As Annie struggles with the "bad facts" of war - rationing, newsreels of war-torn cities, gold star flags in the windows on her block, bombings in her grandma's hometown in Italy - she turns to Chabo for comfort. She even develops "doll talk" so they can have a conversation.
Chabo takes part in neighborhood war games with her and Annie even adopts a "refugee doll" so Chabo can be part of the war effort. Chabo is introduced to Annie's schoolmate friend, Emile, "a war-guest," whose mom is fighting in the French Resistance. But when Annie is stricken with rheumatic fever, Chabo becomes part of her very soul. When Chabo later suffers a near fatal accident, Annie is challenged to develop "the faith that moves mountains" her grandma talks about.
Annie's Doll pulses with life on the Chicago home front between 1942-1945, its sacrifices, loss of loved ones, fear, and courage. From listening to President Roosevelt's fireside chats on the tombstone radio, to stoking the coal burning furnace on a frigid night, to tedious Spam meals, the tension of D-Day, the street celebrations of V-E and V-J Day, it provides "time travel" to a bygone era The book also celebrates the creativity of play and the importance of imagination in the life of a little girl growing up in extraordinary times with an "extraordinary" doll.
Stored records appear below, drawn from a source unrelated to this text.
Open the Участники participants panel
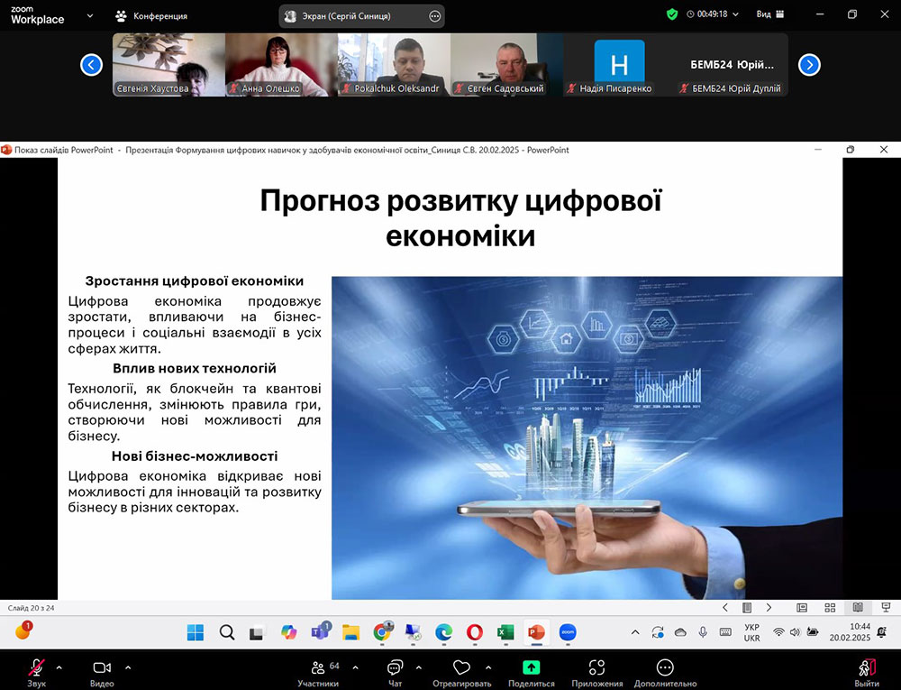Image resolution: width=901 pixels, height=690 pixels. [x=317, y=668]
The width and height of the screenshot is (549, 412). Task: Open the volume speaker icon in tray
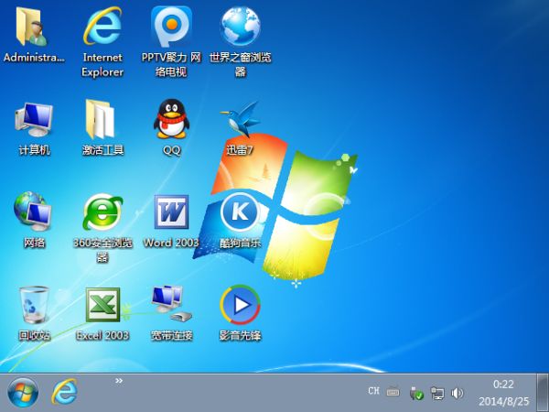point(458,393)
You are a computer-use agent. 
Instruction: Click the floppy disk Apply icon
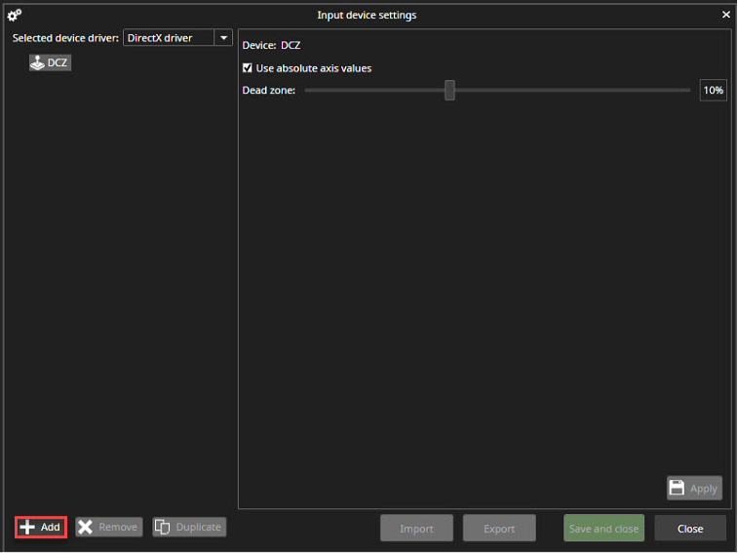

Annie's doll, Chabo, has a central role to the very end when she forms part of the wedding party of Annie's Royal Air Force pen pal and her favorite teacher. And when Emile returns to France, Annie cries and asks Chabo to promise never to leave her. Chabo has learned a lot in her short life as Annie's doll. But does she have enough "magic" to make a promise in her own little voice?